State Sovereignty Issues

Many of the factors that are driving up the costs of the healthcare system are legislated on a state by state basis.  Congress will have a problem making any real change here without overriding or preempting many state laws.  These include the costs of defensive medicine and malpractice insurance costs that will continue to escalate until we reform our tort systems at the state level. In addition, mandates on a state by state level require that certain care or services be provided and covered.  Each and every one of these items has a cost.  Thus the cost of providing healthcare can fluctuate significantly from state to state.

Personal Responsibility Issues

If you have noticed, so far, the focus has been heavily on what ‘they’ have to do to fix the problem.  But there is another major issue that can not be overlooked – and that is our own personal behaviors.  It has been said that the US has a sick care system, not a health care system.  But the shift from sick care to a health focus is not in the government’s hands, it’s in ours.  It has been estimated that regular check ups can play a major role in early detection of chronic disease and that early detection leads to major cost savings – not to mention longer lives.  Yet at the same time, a large majority of those of us who have a wellness plan as part of our health insurance don’t even use it. Health in the US population did not get a great score on it’s report card in 2008 as you can read in this article from Time.

Uncertainty Issues.

And running through it all is  the issue of uncertainty.  None of us know what is going to happen at this point.  Businesses are putting off health insurance decisions and states are in a quandary as to what they should be doing – if they could even pay for it.
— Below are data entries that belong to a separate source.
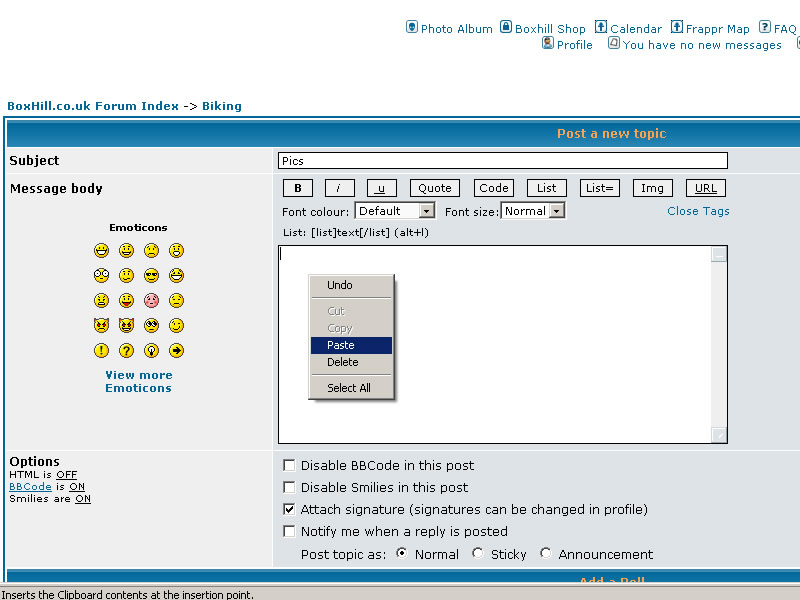The width and height of the screenshot is (800, 600).
Task: Choose Select All in context menu
Action: click(348, 388)
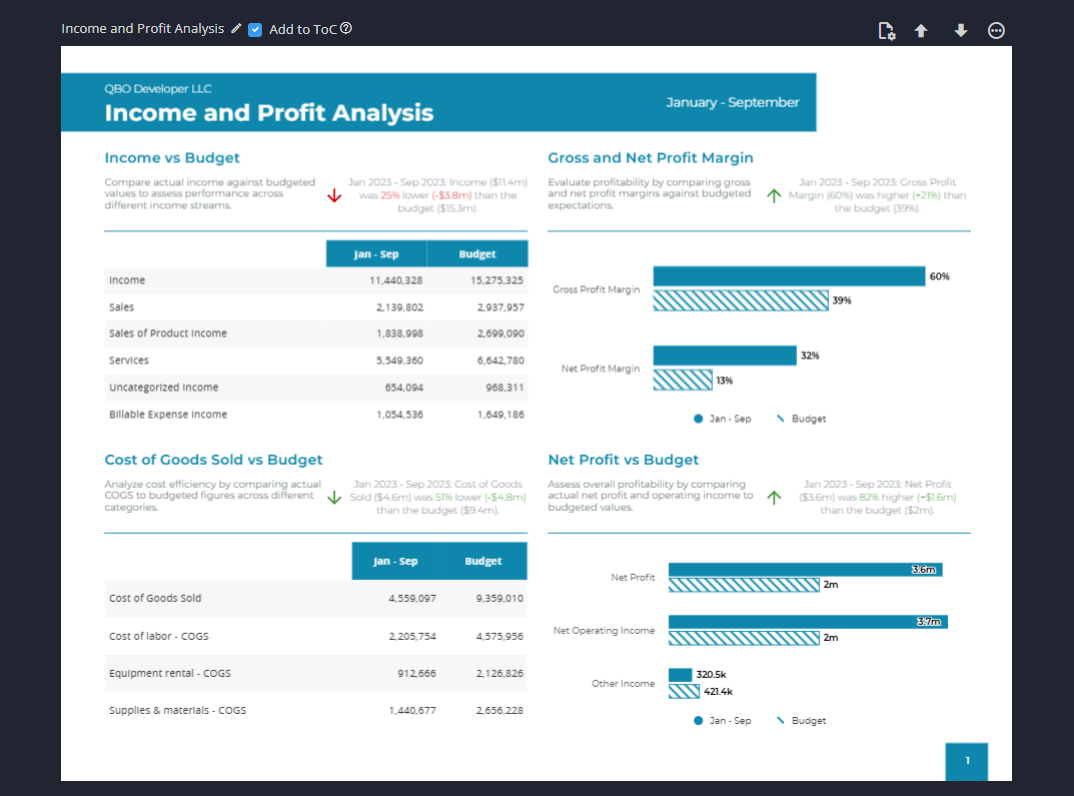Viewport: 1074px width, 796px height.
Task: Click green down arrow in Cost of Goods Sold section
Action: (x=335, y=497)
Hospitals, doctors, and insurance companies alike are delaying the launch of new programs that could help make a difference because they have yet to learn the new rules of the game.  Basically, progress has stopped!

The Ugly Truth

No one piece of Federal legislation will have the magic prescription to solve this problem.  And for all the shouting, the final bill that will be voted on by the House and the Senate does not even exist yet.  Then and if they can get it through Congress this session, it will be an ongoing process for years to structure all the regulations, set up systems, start a never ending process of revisions, and have any lasting effect.

No matter what we do or how the system changes, some will benefit more than others. Some people will pay more, and some will pay less.  New systems will emerge, and others will fail.

But we will never have any improvements if we do not take the first step.  And If we fail to make improvements, our healthcare structure will ultimately fail.  We already  know that the foundation is seriously damaged.

To wrap things up, there is an old fable about a man who claimed he could eat an elephant.  When other’s scoffed that it was impossible to do so, he simply shared his strategy…

You do it one bite at a time.

Well today, putting the health back into healthcare is our elephant – and it is well past time we took that first bite.